* **INSTRUCTIONS TO FOLLOW**:
Reproduce, please, the line that holds "Screen dimensions: 660x430" and all later lines through the end of the entries below, exactly; omit pictures.

━━━ INPUT MATERIAL ━━━

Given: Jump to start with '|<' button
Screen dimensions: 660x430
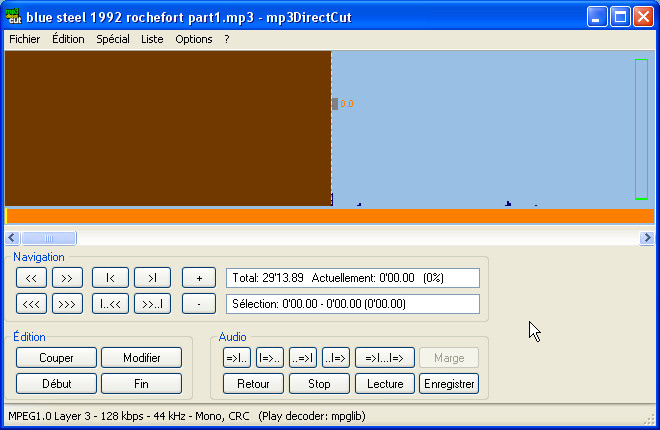Looking at the screenshot, I should click(x=110, y=278).
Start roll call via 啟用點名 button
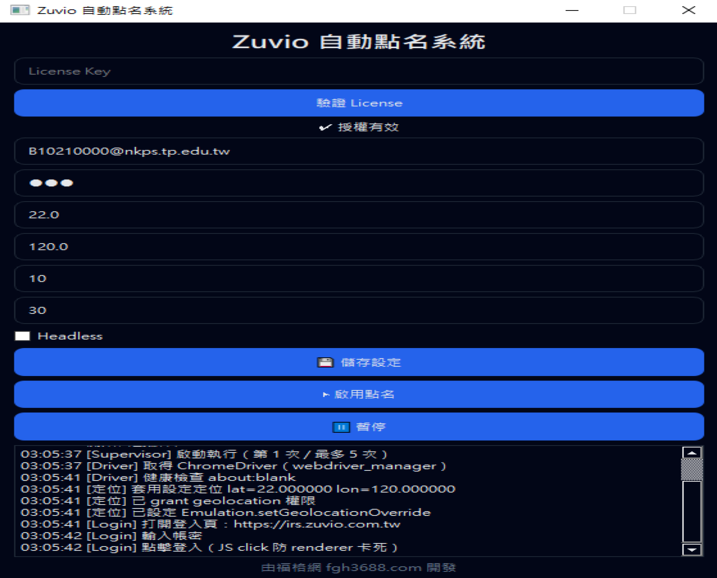Viewport: 717px width, 578px height. 358,394
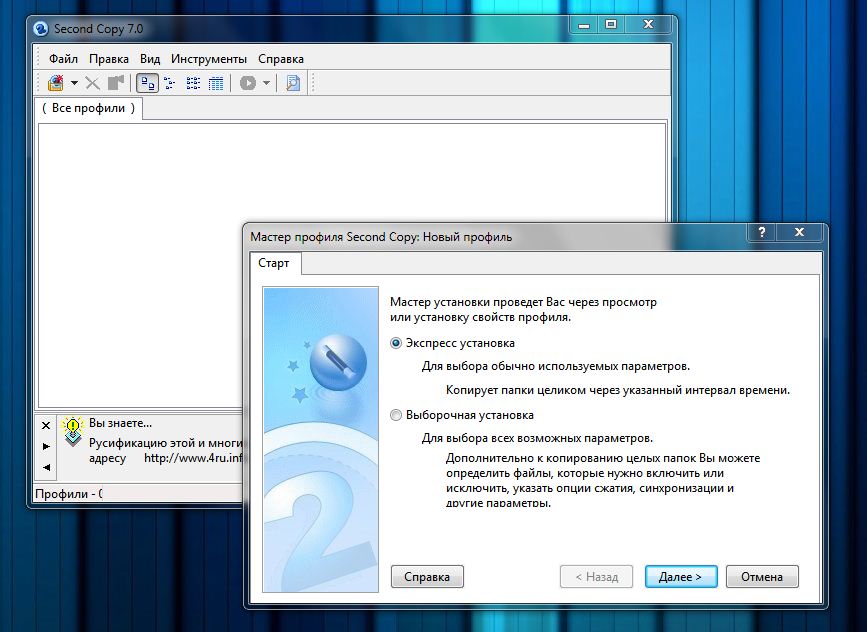Switch to list view in toolbar
This screenshot has width=867, height=632.
click(193, 84)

━━━

* **ANSWER BELOW**:
Screen dimensions: 660x430
Looking at the screenshot, I should click(x=110, y=278).
Start roll call via 啟用點名 button
Viewport: 717px width, 578px height. 358,394
Switch to list view in toolbar
This screenshot has width=867, height=632.
click(193, 84)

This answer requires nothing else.